:: INFORMATION SHOWN

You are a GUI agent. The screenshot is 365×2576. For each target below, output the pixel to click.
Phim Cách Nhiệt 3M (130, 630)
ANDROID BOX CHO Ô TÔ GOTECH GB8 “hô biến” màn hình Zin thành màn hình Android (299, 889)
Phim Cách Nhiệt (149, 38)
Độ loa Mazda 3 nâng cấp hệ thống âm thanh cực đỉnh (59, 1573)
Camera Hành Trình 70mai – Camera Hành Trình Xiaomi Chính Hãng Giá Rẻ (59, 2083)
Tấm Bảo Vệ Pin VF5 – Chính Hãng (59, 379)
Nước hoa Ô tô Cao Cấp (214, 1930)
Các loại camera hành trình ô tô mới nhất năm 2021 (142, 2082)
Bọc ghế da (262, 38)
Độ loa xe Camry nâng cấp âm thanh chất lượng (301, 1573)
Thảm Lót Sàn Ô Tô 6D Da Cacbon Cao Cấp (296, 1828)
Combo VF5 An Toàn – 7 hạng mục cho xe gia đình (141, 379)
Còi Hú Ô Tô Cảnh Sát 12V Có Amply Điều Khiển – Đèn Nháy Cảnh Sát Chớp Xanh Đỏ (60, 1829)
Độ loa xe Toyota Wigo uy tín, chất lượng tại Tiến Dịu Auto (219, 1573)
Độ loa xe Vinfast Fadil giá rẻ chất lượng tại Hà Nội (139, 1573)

::::

PROBLEM »
Return the records in their entirety. Keep every character as it is.

RESPONSE BELOW »
You are a GUI agent. The screenshot is 365×2576. For each target below, output the pixel to click.
Phim Cách Nhiệt 3M (130, 630)
ANDROID BOX CHO Ô TÔ GOTECH GB8 “hô biến” màn hình Zin thành màn hình Android (299, 889)
Phim Cách Nhiệt (149, 38)
Độ loa Mazda 3 nâng cấp hệ thống âm thanh cực đỉnh (59, 1573)
Camera Hành Trình 70mai – Camera Hành Trình Xiaomi Chính Hãng Giá Rẻ (59, 2083)
Tấm Bảo Vệ Pin VF5 – Chính Hãng (59, 379)
Nước hoa Ô tô Cao Cấp (214, 1930)
Các loại camera hành trình ô tô mới nhất năm 2021 (142, 2082)
Bọc ghế da (262, 38)
Độ loa xe Camry nâng cấp âm thanh chất lượng (301, 1573)
Thảm Lót Sàn Ô Tô 6D Da Cacbon Cao Cấp (296, 1828)
Combo VF5 An Toàn – 7 hạng mục cho xe gia đình (141, 379)
Còi Hú Ô Tô Cảnh Sát 12V Có Amply Điều Khiển – Đèn Nháy Cảnh Sát Chớp Xanh Đỏ (60, 1829)
Độ loa xe Toyota Wigo uy tín, chất lượng tại Tiến Dịu Auto (219, 1573)
Độ loa xe Vinfast Fadil giá rẻ chất lượng tại Hà Nội (139, 1573)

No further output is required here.